Away from the page, you need do nothing with this compassion – I am not for one moment saying anyone is obliged to demonstrate compassion for a terrible ex-partner when they’re out in the world. Far more women should tolerate far less, in my opinion. But compassion, and ideally an advanced understanding of humanity in all its darknesses, should always be present in your work, even if they’re just quietly haunting the wings. Which is why personal essays that discuss someone else’s flaws at length should carry at least a small acknowledgement of the writer’s. If you’re not prepared to declare your own fallibility in your work, even implicitly, I’d question your authority to write personal essays at all. Because someone who doesn’t understand themselves has no hope of truly understanding other people, and without that insight, you have very little to offer the reader.
Back in 2019, I published a short, blisteringly angry piece about female rage and four specific times I’ve swallowed it down to appease men. Within twenty minutes of it going live, a former friend messaged me to say he knew part of it was about him and that he would now be cutting contact with me. I was shaken, but unsurprised. Months earlier, he had confessed to having feelings for me and I’d tried to turn him down gently and kindly. He didn’t take my rejection well and over a period of nearly a full year, he messaged, he called, he sent a four-thousand-word email detailing my various flaws and the ways I’d apparently wronged him, and left several comments on my blog that were longer than the blog posts themselves.
But it was cruel of me to publish that piece when I did. It was unnecessarily provocative. It would have been wiser to wait a few weeks so I could publish with a cool head, rather than out of frustration at his refusal to accept my ‘no’. Even though what I’d written about him was vague, and unless you were a close friend of mine, you wouldn’t have been able to identify him, I understood his fury. Being in possession of a moderate talent for writing and a small but loyal audience put me in a position of minor privilege, so I could see perfectly why he felt the way he did. If I was entitled to make my version of events public, then he was entitled to his anger. A part of me had been gagging to piss him off and his cutting contact was a consequence I could absolutely live with.

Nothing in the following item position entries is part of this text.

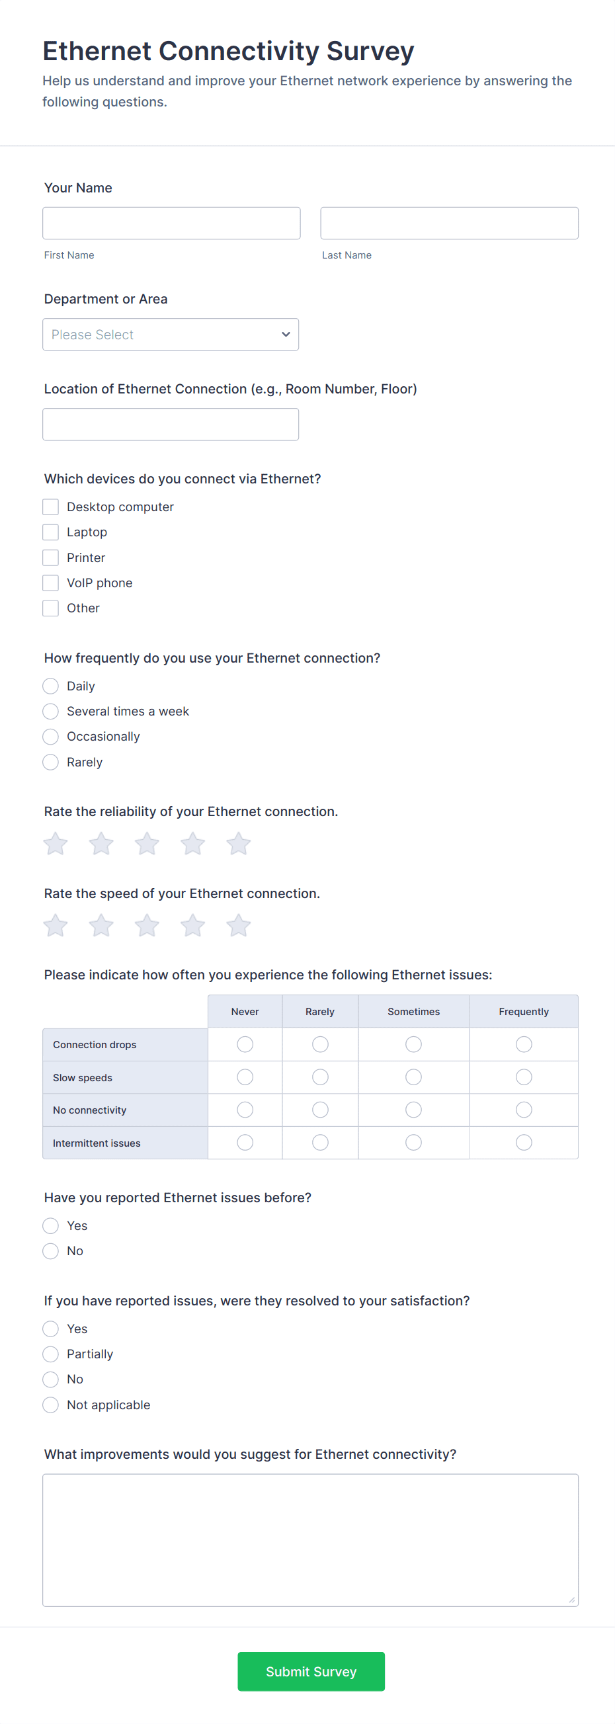Check the Desktop computer checkbox
This screenshot has height=1724, width=615.
tap(51, 507)
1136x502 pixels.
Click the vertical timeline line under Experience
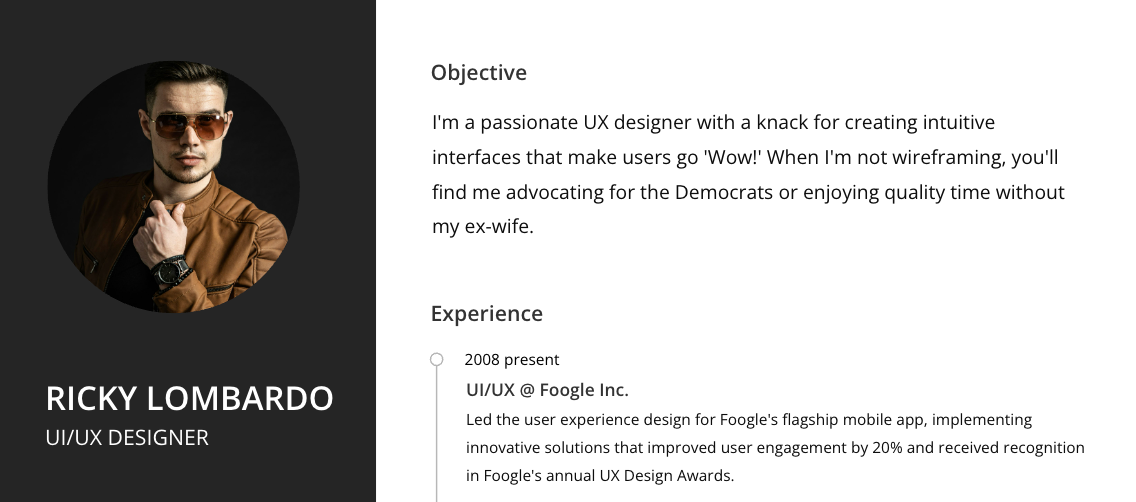436,433
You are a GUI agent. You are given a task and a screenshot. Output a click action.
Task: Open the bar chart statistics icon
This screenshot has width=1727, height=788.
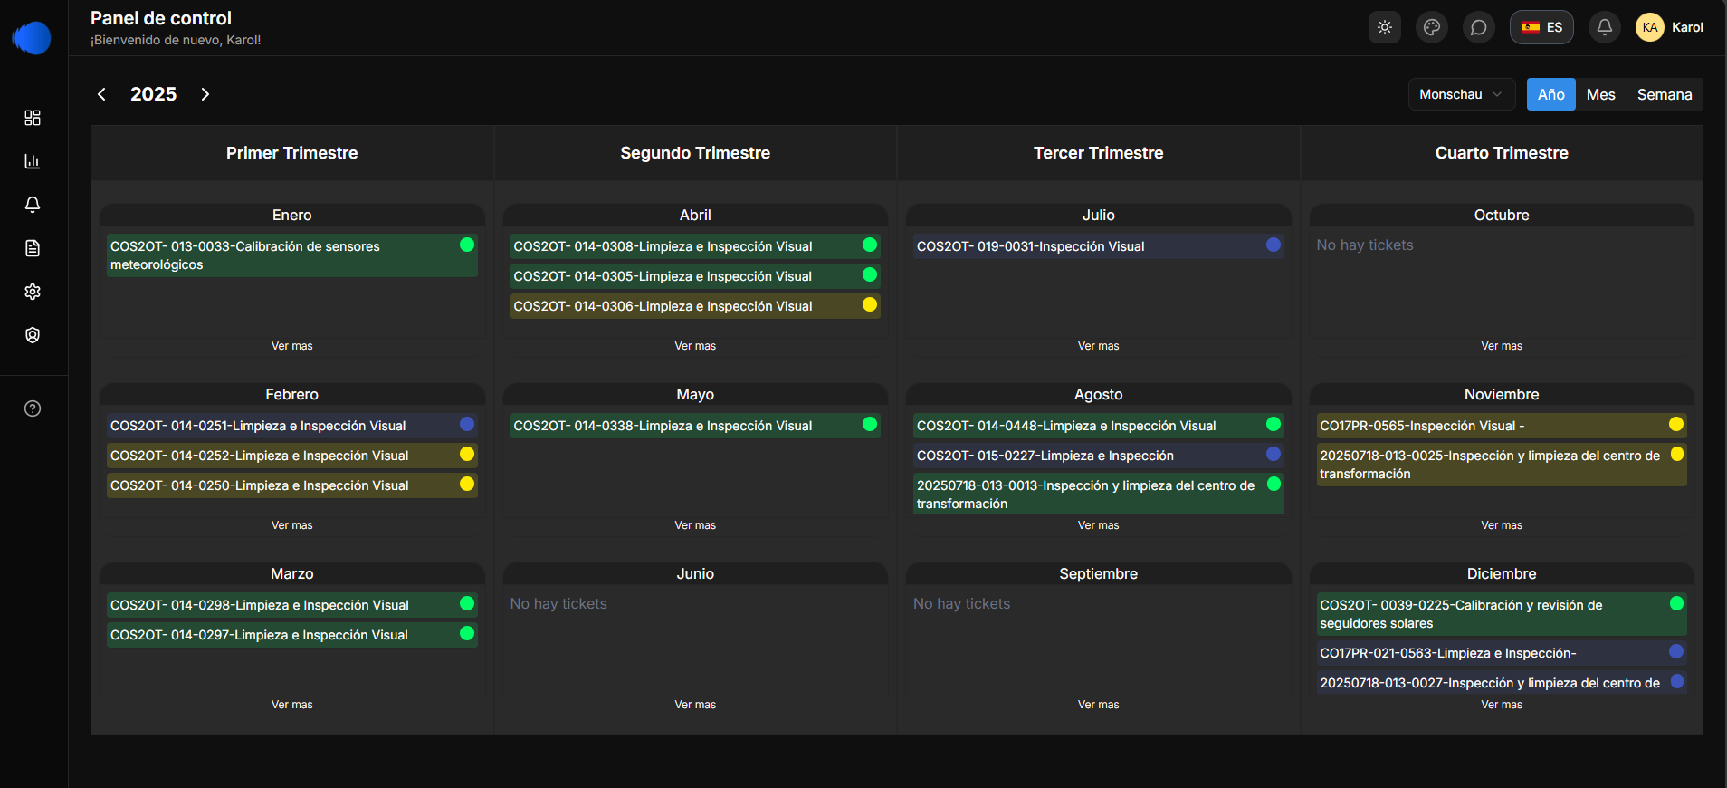[33, 161]
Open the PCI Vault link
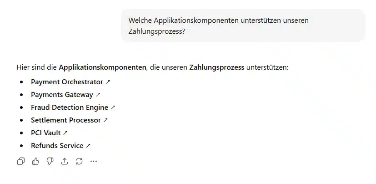Image resolution: width=376 pixels, height=184 pixels. tap(45, 133)
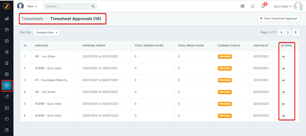View timesheet approval for ID 1

tap(283, 57)
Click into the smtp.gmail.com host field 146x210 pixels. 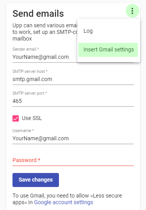[x=73, y=79]
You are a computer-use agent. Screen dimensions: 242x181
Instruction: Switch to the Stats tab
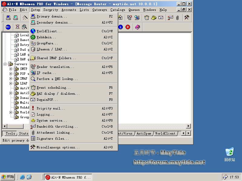(24, 133)
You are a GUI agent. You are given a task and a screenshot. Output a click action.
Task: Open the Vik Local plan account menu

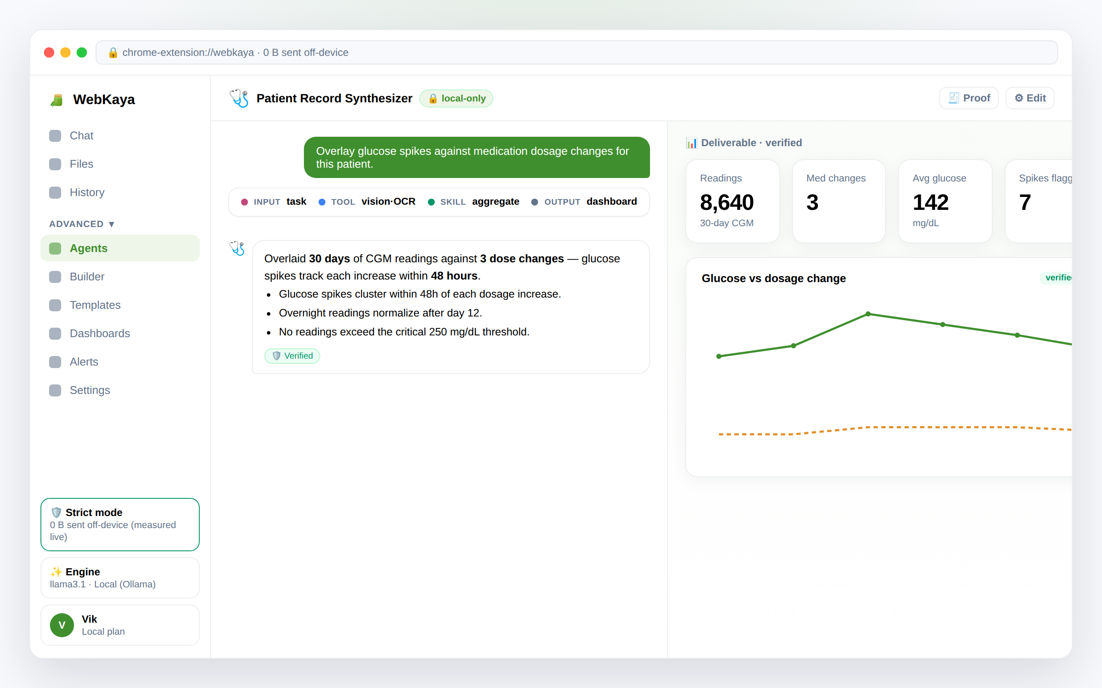tap(120, 625)
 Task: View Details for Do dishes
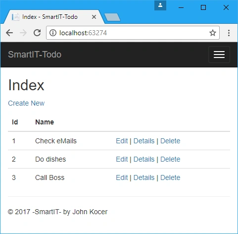pos(144,159)
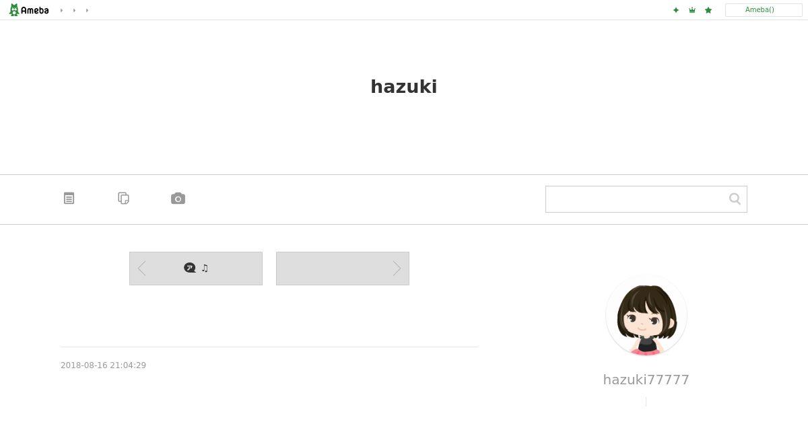Viewport: 808px width, 424px height.
Task: Click the magnifier search icon
Action: coord(735,199)
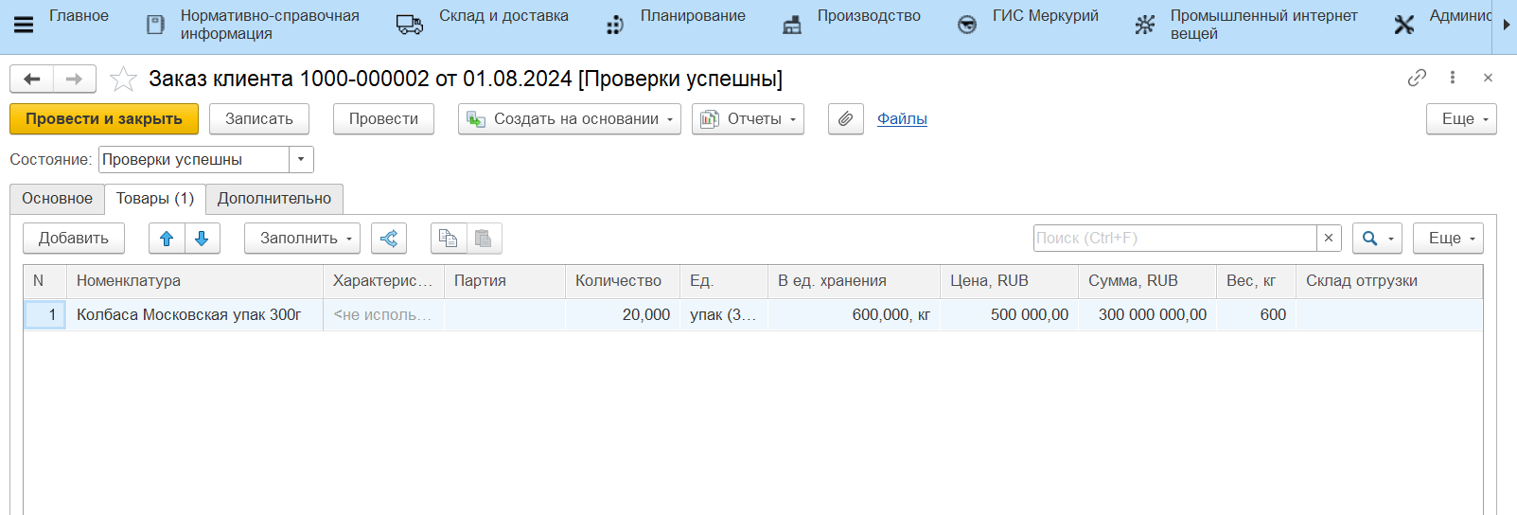Copy rows with the copy icon
Screen dimensions: 1517x515
tap(449, 239)
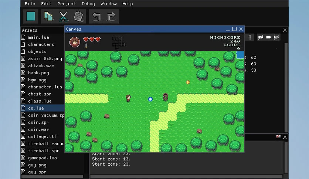The image size is (309, 179).
Task: Toggle the breakpoint tag icon
Action: point(269,37)
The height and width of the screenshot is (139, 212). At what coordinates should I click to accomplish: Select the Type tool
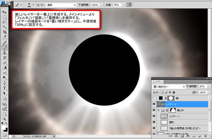click(5, 88)
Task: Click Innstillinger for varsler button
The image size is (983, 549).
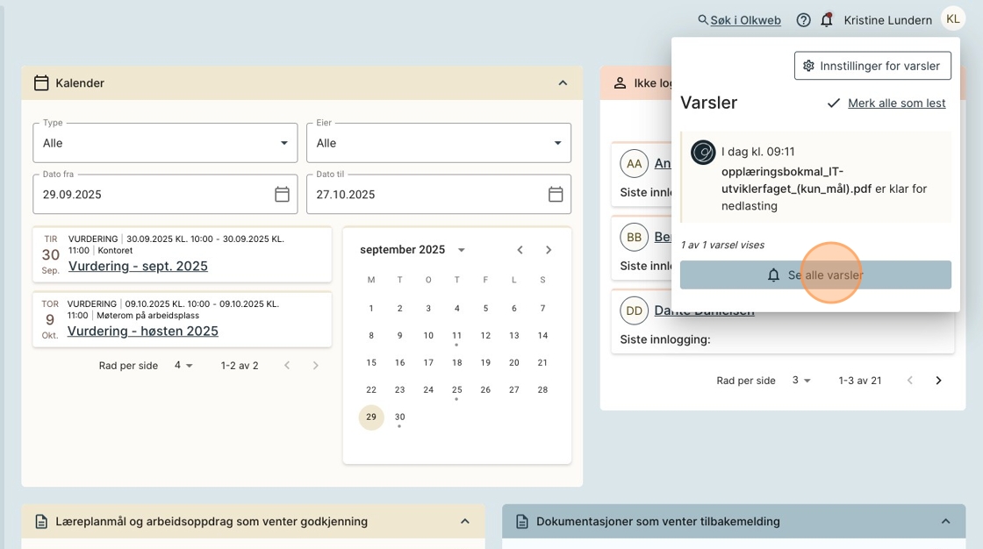Action: pos(872,66)
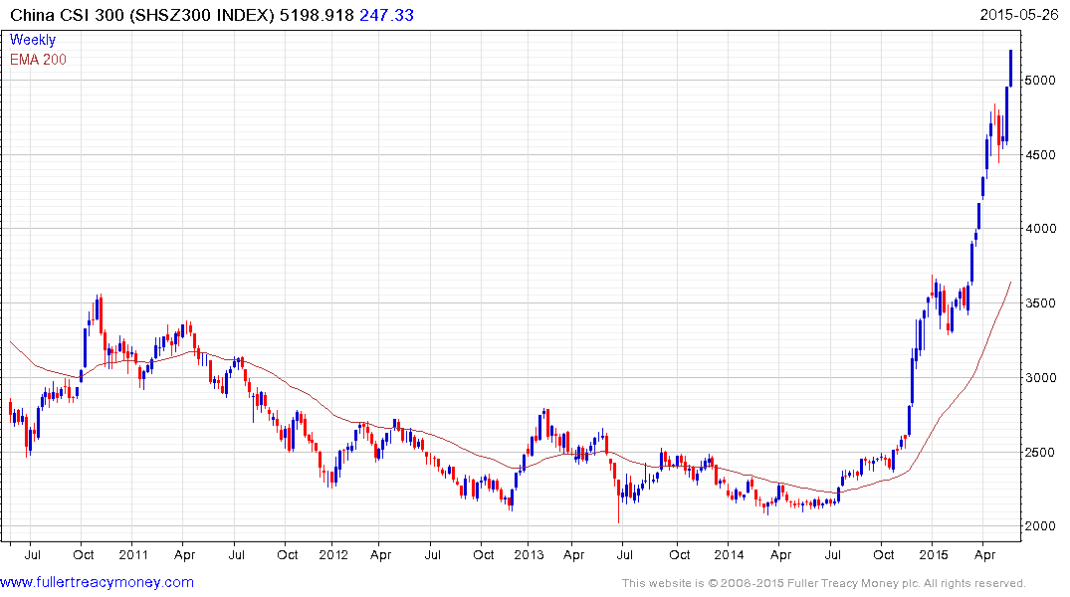Click the Weekly timeframe label
1070x597 pixels.
[x=33, y=40]
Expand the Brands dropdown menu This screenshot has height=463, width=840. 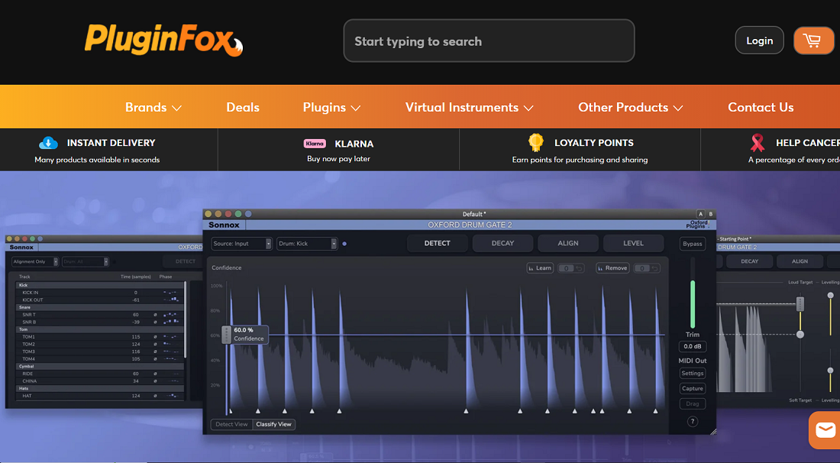(x=153, y=108)
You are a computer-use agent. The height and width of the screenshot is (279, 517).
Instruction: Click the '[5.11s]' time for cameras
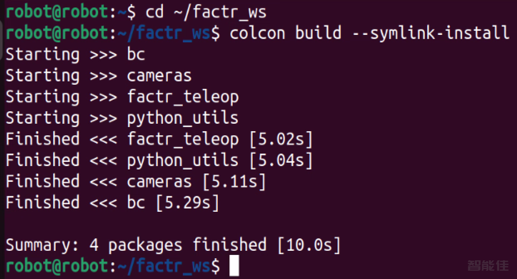234,181
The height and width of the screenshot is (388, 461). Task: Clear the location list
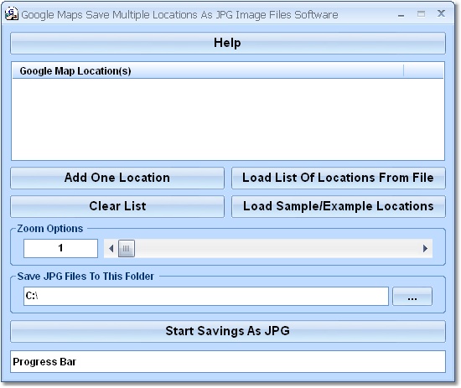[117, 206]
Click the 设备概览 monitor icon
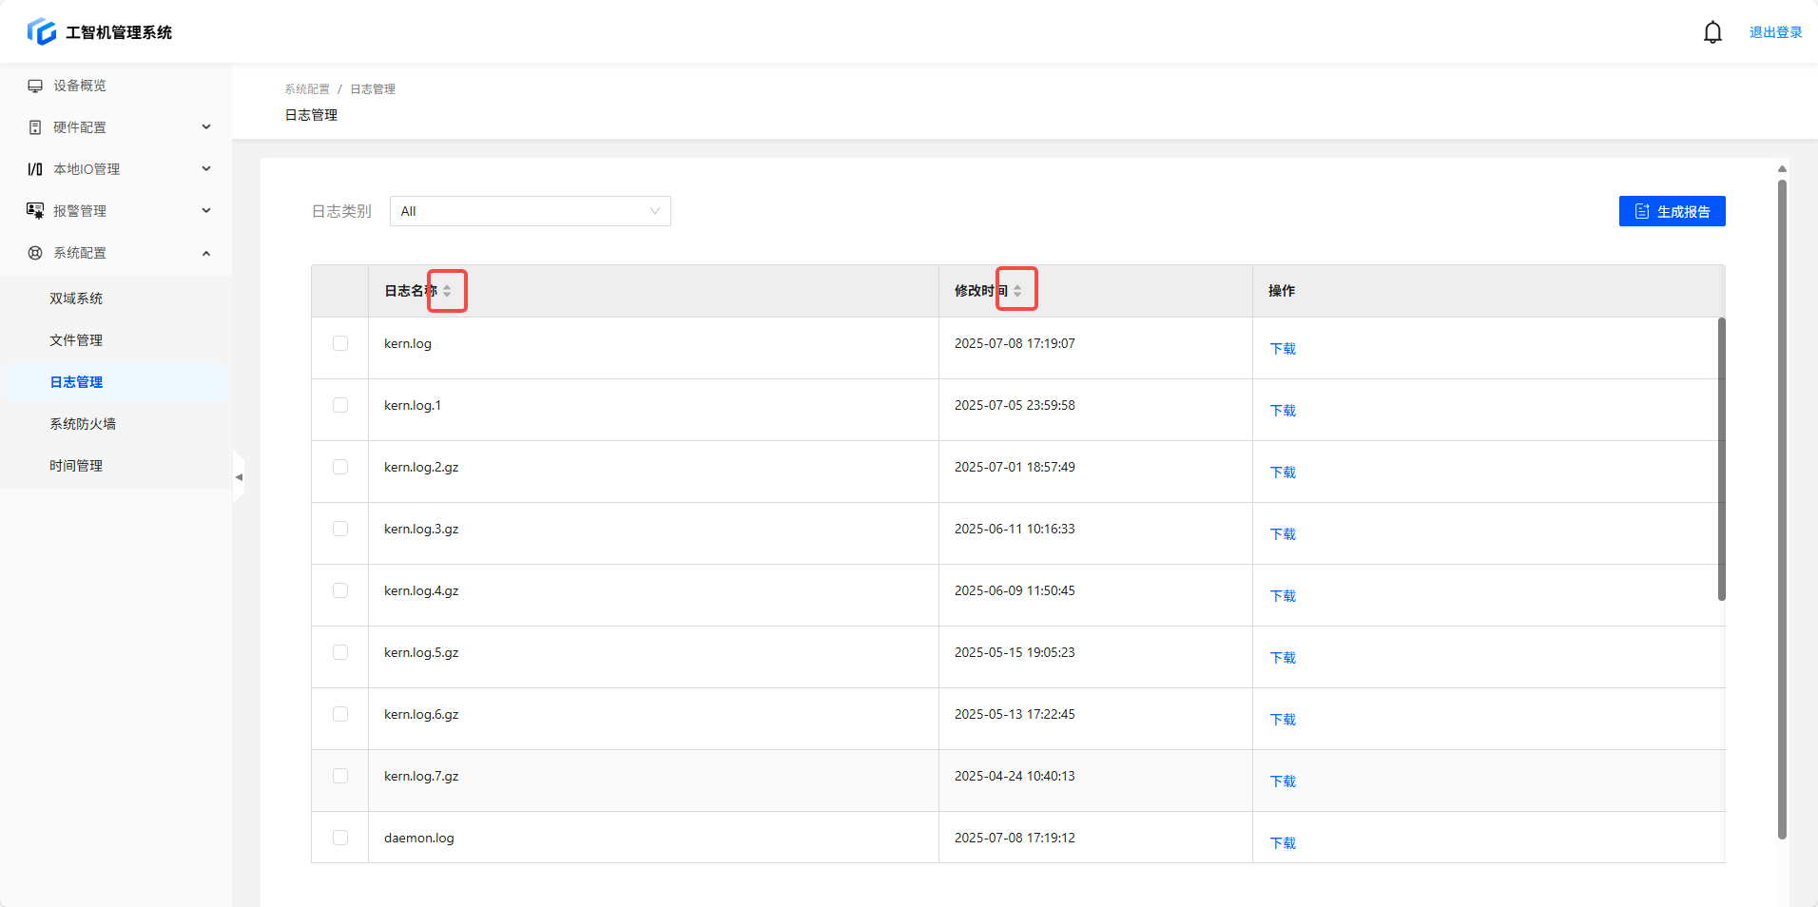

Incidentally, he didn’t even manage to follow through on that; we met at a party barely two months later and he forced me into a conversation. Sometimes an awful man is just an awful man, whether you write about him or not.
How do you conclude your critique of an essay when the essay itself commits to precisely nothing? We have to guess at Kaplan’s own conclusions because they’re simply not clear. Yes, we can assume that the overarching message of the piece is “some men don’t take women’s achievements seriously, even those of women they claim to love” – or even “some men will never respect women’s writing” – but we shouldn’t need to assume. Tell us something we don’t know; it is literally your job.
A personal essay should take the reader from one point to another. The most important motivation for writing such an essay should always be: I learned something. Something has changed for me. I understand something now that I didn’t before. So I think that’s what needles me most about this piece: there’s no complexity, no convincing acknowledgment of the fact that writers may be in control of narratives but they’re still deeply flawed human beings – essentially, there’s no evidence of growth. To leave your reader thinking, “why did I read that? No light was shed here,” is self-indulgent at best, an abandonment of your duty as a writer at worst. If someone’s going to give up their time to read about your break-up, there should be something in your writing for them to take away. Otherwise, they may as well be reading your diary.